■ Exercise requirements ■
In your copy, leave out the pictures and output only the lines from the one holding "Image resolution: width=1456" through the end of the data below, exactly.

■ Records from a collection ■
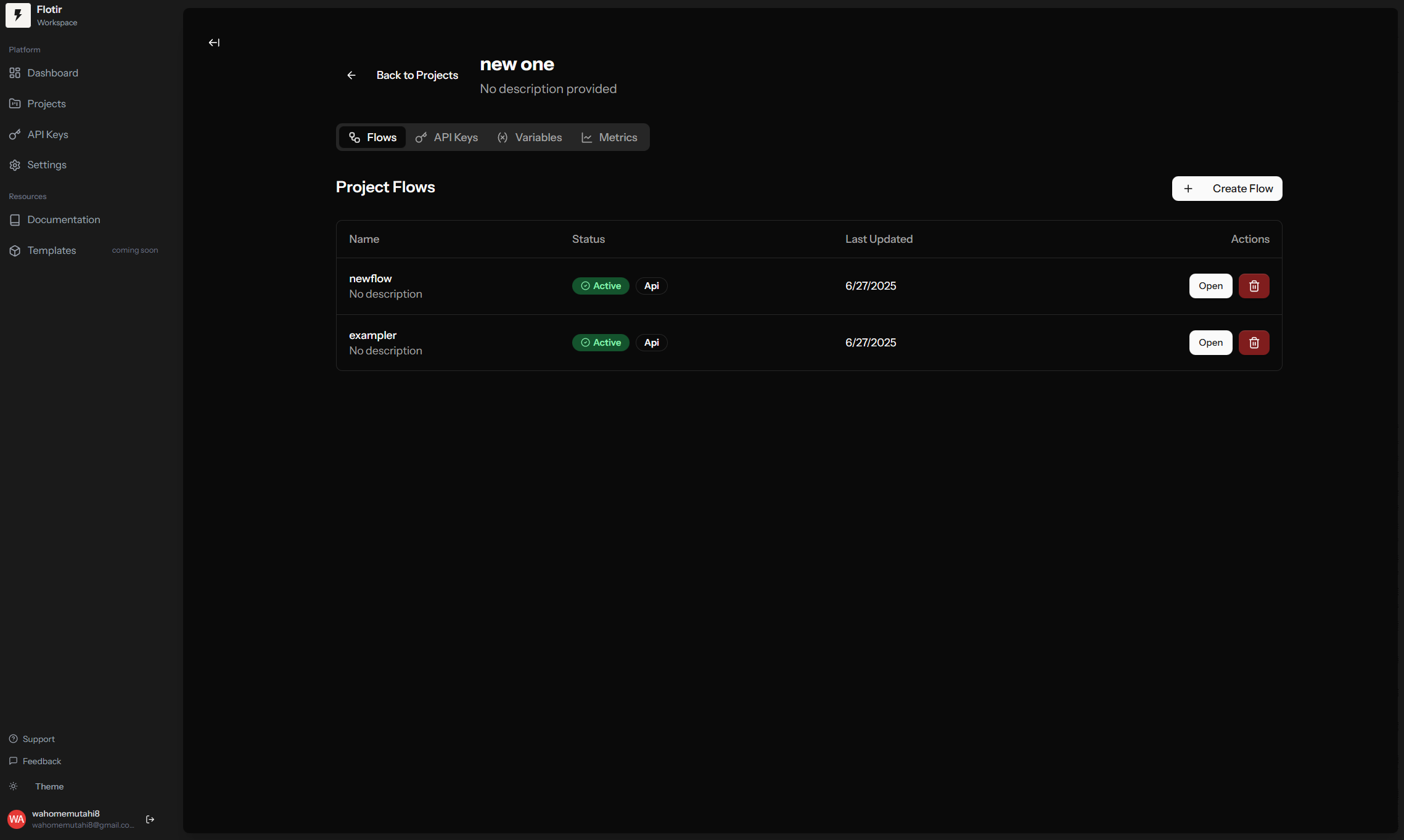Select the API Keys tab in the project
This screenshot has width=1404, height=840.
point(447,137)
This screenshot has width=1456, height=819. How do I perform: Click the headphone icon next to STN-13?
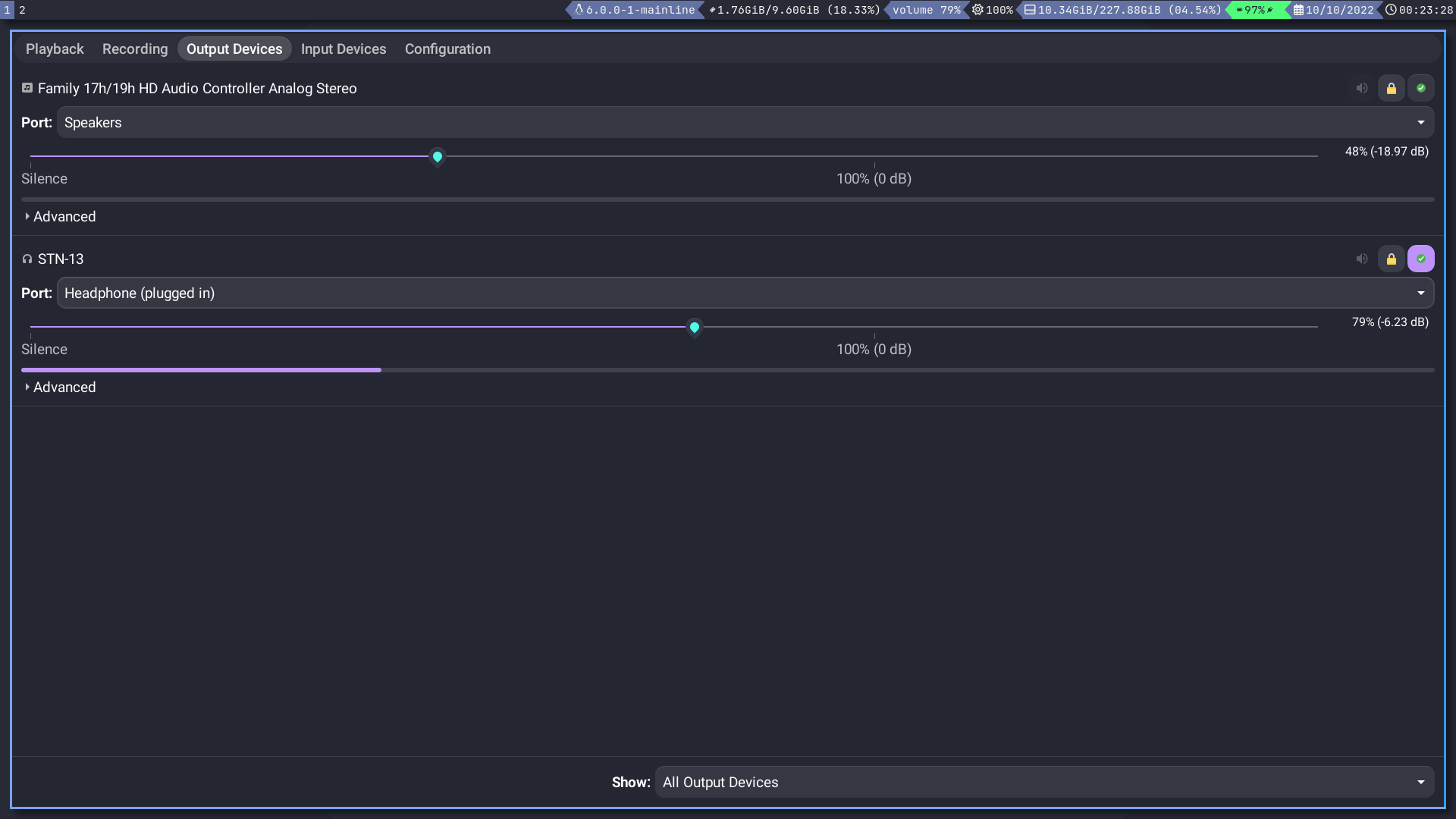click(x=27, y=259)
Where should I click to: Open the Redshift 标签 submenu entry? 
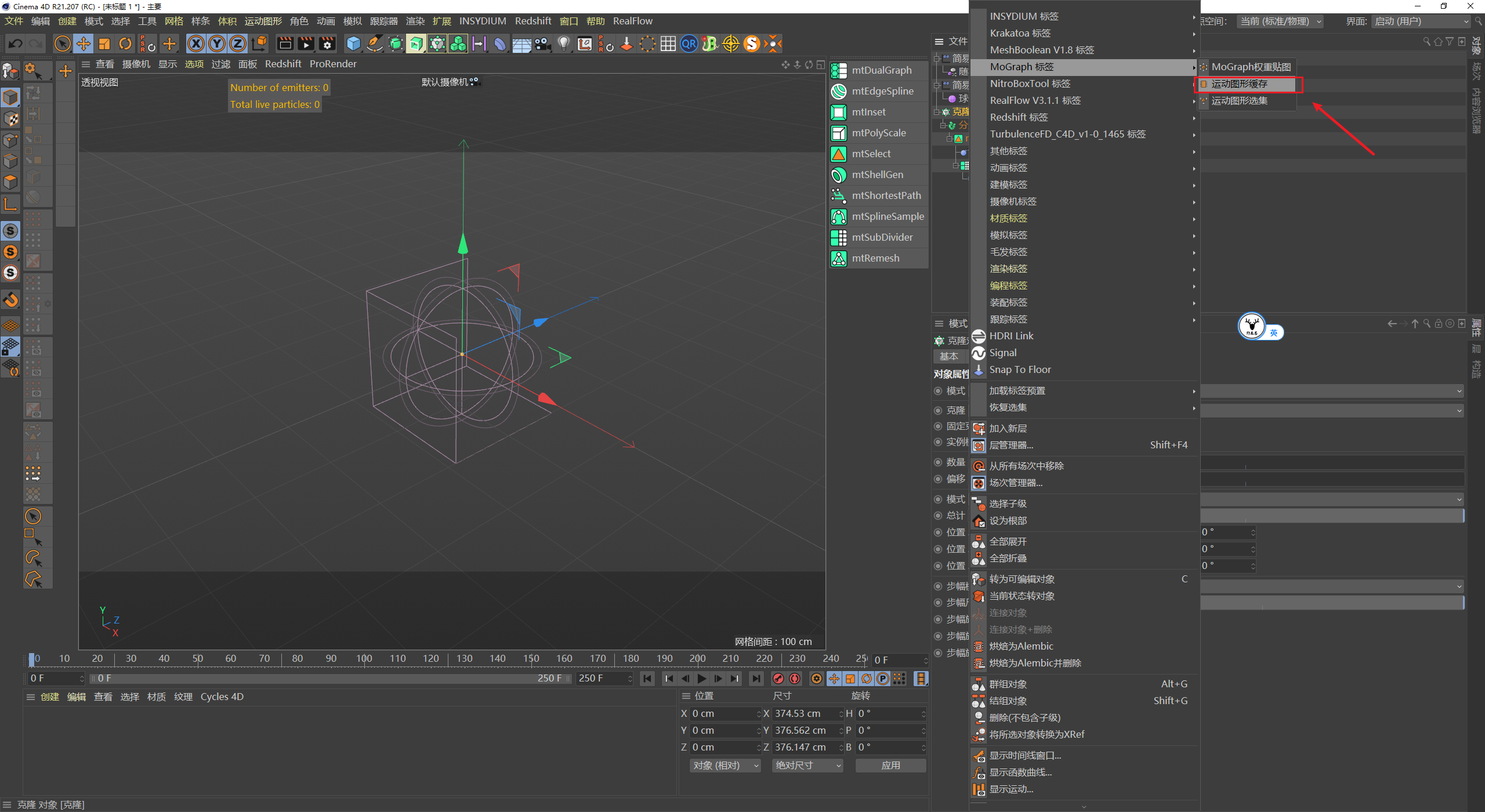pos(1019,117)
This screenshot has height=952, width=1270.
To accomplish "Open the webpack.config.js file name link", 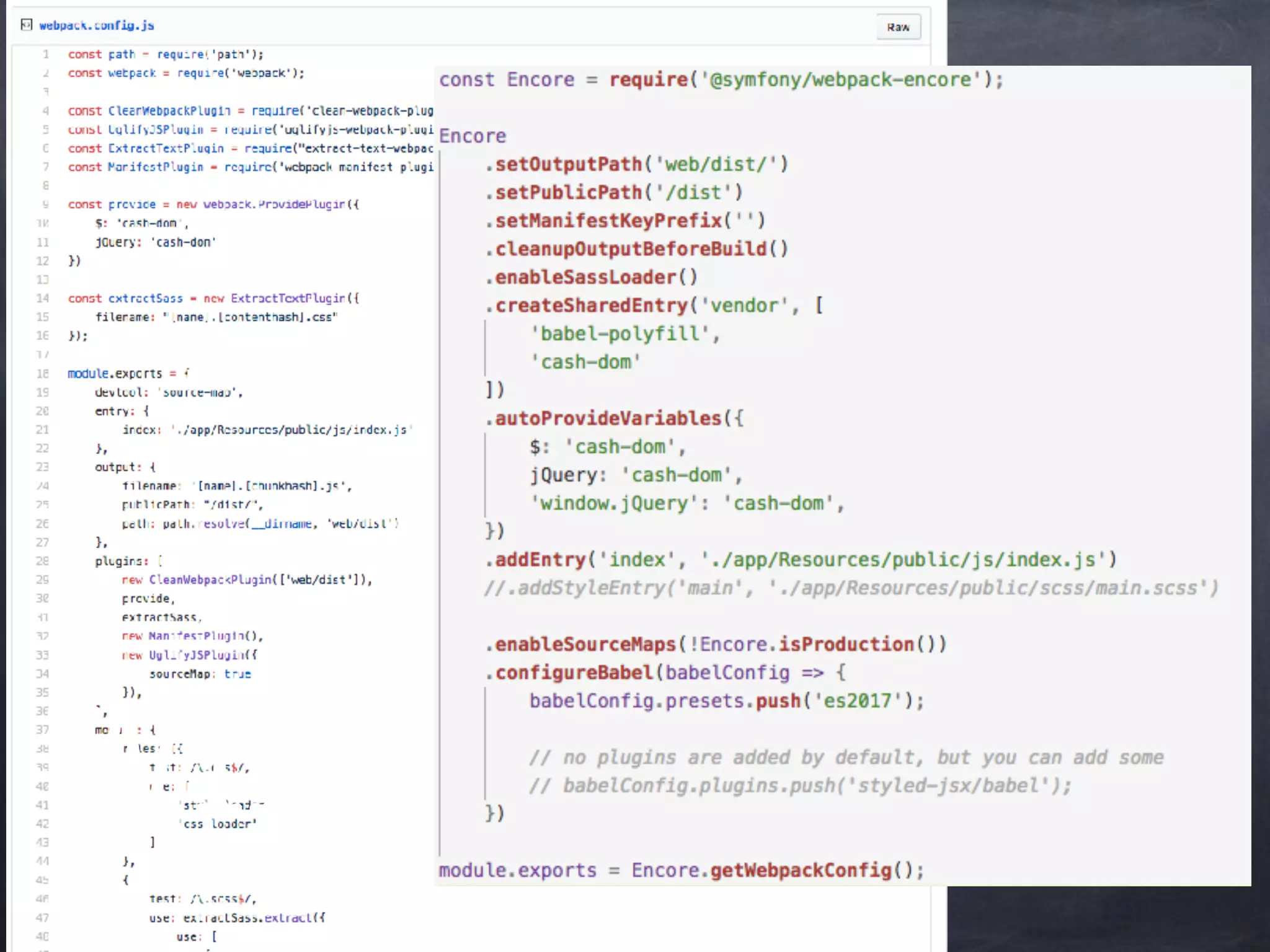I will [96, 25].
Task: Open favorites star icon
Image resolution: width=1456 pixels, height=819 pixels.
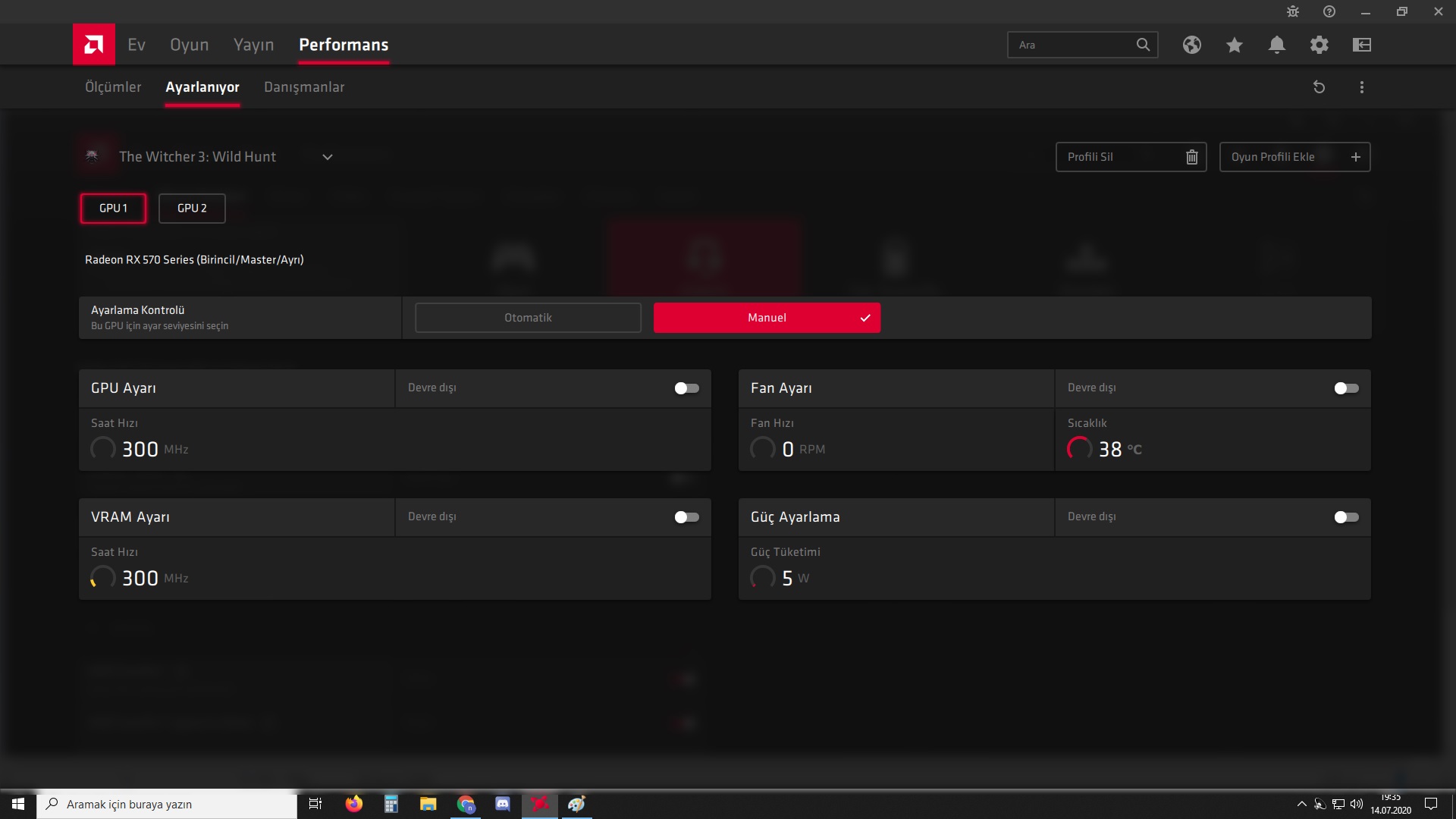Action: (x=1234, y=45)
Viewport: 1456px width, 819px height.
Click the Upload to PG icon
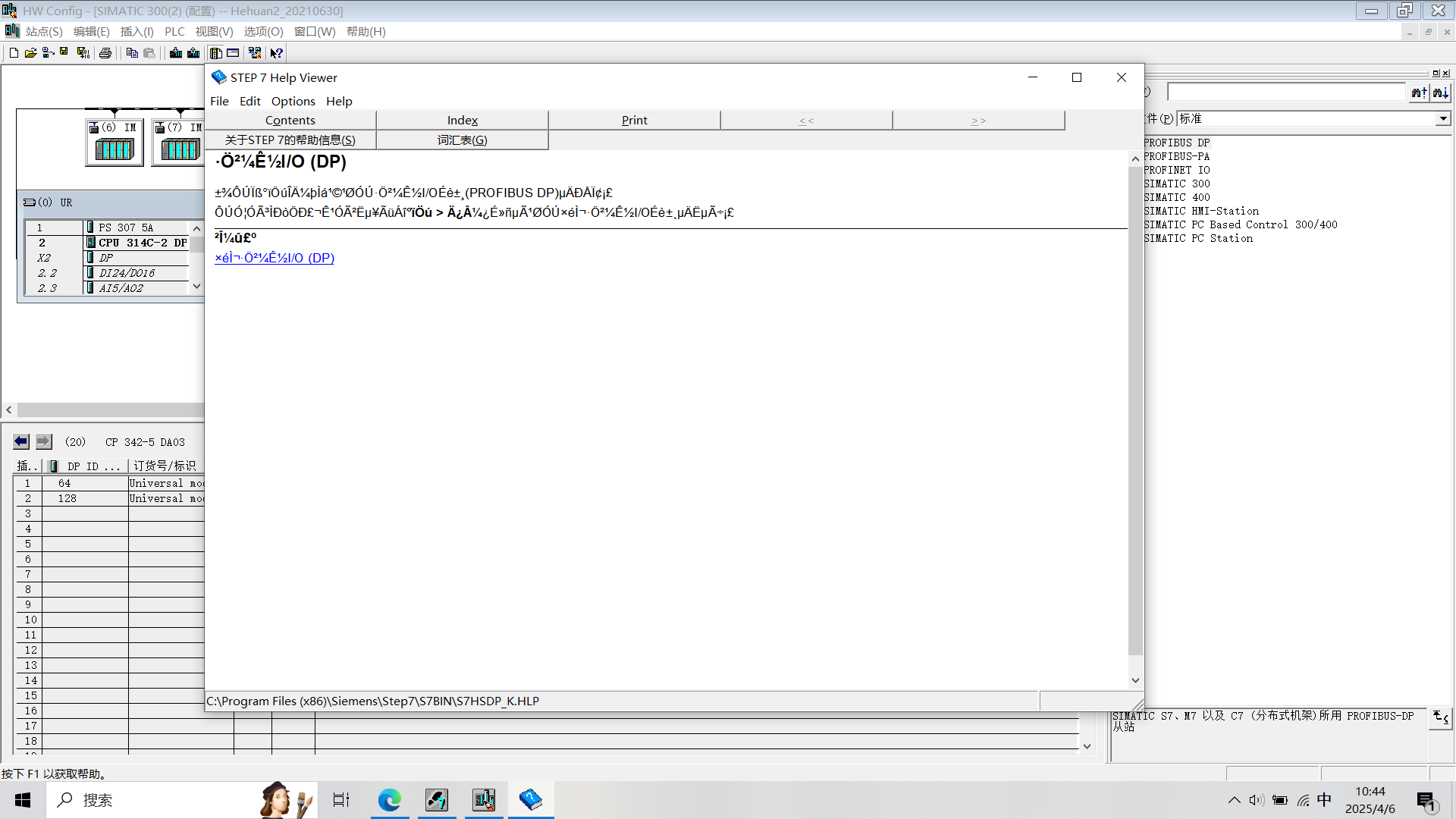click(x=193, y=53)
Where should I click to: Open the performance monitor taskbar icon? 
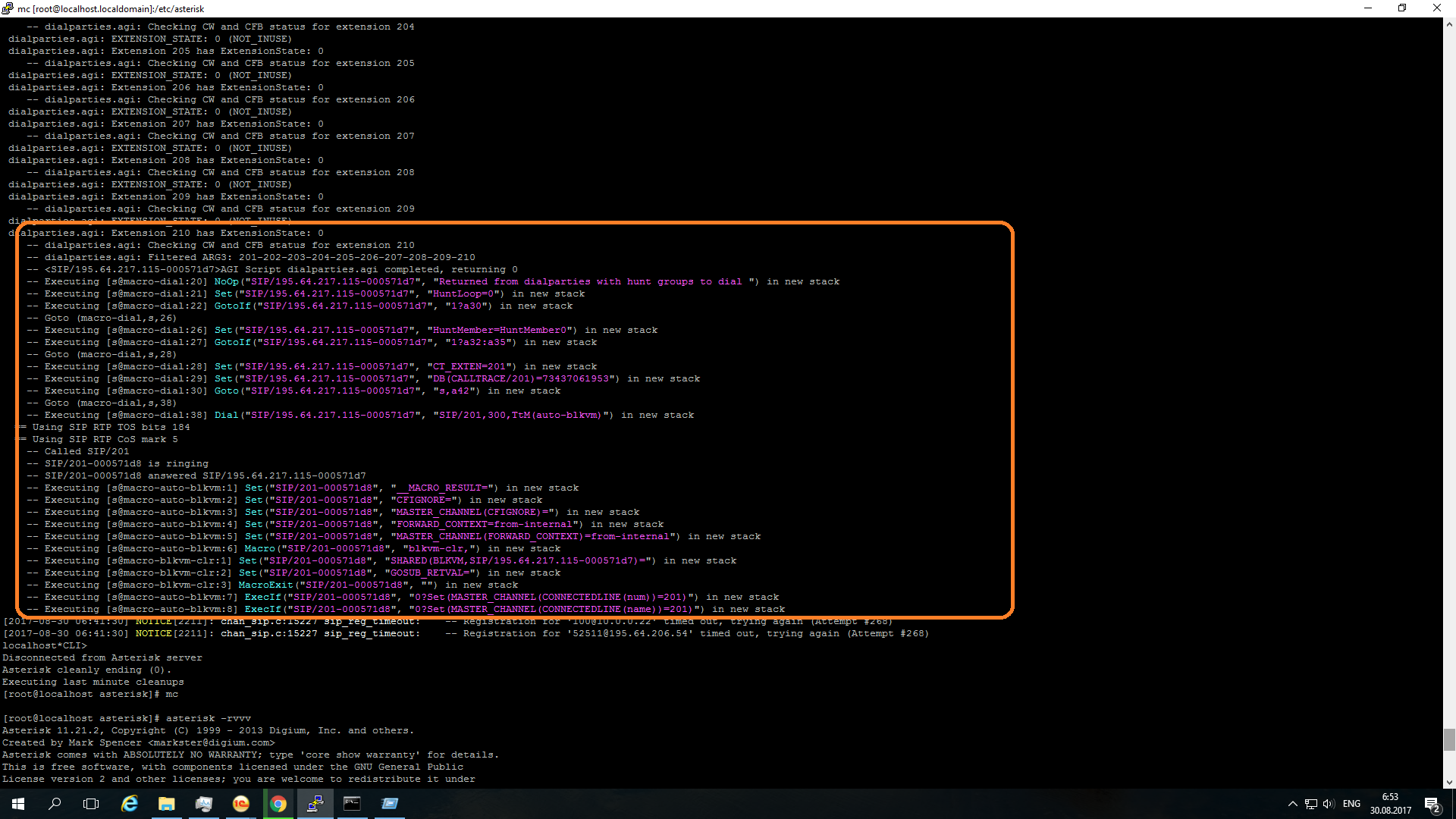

■ Exercise output ■
Image resolution: width=1456 pixels, height=819 pixels.
Action: (x=1234, y=45)
Viewport: 1456px width, 819px height.
Click the Upload to PG icon
click(x=193, y=53)
Where should I click to: Open the performance monitor taskbar icon? 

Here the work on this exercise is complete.